Je fis un signe affirmatif. Tout disparut. Je me retrouvai dans la chambre chinoise, avec les trois assistants, dans les mêmes attitudes.
- Eh bien ! mon docteur, me dit Andréas, répondant à ma secrète demande, d'une voix lente, tandis que son visage s'immobilisait et que le feu de son regard devenait insoutenable, tout en gardant sa bonté fraternelle, travaille, travaille ! veuille !
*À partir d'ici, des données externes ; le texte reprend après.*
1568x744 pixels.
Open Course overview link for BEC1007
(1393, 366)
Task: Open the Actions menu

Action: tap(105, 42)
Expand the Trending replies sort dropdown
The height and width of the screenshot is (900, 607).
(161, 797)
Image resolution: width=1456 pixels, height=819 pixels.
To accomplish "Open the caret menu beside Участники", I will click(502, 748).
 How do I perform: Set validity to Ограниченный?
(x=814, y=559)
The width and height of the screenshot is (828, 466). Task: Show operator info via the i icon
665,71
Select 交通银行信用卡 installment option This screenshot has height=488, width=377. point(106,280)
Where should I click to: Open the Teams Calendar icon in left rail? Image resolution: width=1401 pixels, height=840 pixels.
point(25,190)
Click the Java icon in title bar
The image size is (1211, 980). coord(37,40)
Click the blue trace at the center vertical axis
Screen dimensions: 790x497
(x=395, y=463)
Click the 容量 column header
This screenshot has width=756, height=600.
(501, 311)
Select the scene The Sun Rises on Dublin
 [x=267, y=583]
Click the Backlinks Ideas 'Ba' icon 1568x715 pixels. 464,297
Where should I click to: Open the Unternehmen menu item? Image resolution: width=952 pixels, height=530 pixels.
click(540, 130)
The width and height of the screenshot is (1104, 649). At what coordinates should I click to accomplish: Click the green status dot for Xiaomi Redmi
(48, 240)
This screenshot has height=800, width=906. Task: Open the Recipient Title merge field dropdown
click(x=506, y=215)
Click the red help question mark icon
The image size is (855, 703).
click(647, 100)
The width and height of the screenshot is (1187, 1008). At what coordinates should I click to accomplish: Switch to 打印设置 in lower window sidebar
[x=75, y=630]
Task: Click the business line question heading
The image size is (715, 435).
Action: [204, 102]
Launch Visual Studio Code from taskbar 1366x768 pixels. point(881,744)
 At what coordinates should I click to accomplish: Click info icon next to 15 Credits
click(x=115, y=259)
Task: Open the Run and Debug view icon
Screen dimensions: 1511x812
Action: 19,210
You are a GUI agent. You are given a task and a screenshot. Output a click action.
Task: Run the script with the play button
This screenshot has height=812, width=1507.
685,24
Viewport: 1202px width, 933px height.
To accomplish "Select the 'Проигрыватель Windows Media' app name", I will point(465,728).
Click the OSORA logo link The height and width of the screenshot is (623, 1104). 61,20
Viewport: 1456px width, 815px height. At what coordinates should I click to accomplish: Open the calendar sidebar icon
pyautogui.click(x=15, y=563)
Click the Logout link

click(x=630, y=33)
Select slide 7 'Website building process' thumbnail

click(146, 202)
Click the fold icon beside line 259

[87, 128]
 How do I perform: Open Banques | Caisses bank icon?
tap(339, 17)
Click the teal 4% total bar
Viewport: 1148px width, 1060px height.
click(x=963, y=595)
- Ah ! et la grosse voix rauque de Tsoun-Hing tombait sans écho dans l'ait alourdi, nous, les fils du Ciel, nous restons immobiles et, par son essence secrète, la Voie vient à nous. Mais, vous autres, hommes au visage rouge, vos coeurs brillent. Qui a pris la route la plus courte ?
- Frère très puissant, très vieux et très sage, lui dit Andréas, qu'est-ce que le Nom ? c'est la Parole. -- Qu'est-ce que la Voie? c'est le Mouvement. -- Qu'est-ce que le Mouvement ? c'est la Vie. -- Que résulte-t-il de la Voie ? la foule innombrable des êtres vivants, c'est-à-dire la Vérité.
Tsoun-Hing leva la main pour demander une pipe. Mais minuit venait de sonner. Le jeune secrétaire entra. Et, comme je le saluai, le vieux prince tourna doucement un visage vers la muraille, tandis qu'Andréas continuait à fumer dans l'atmosphère opaque.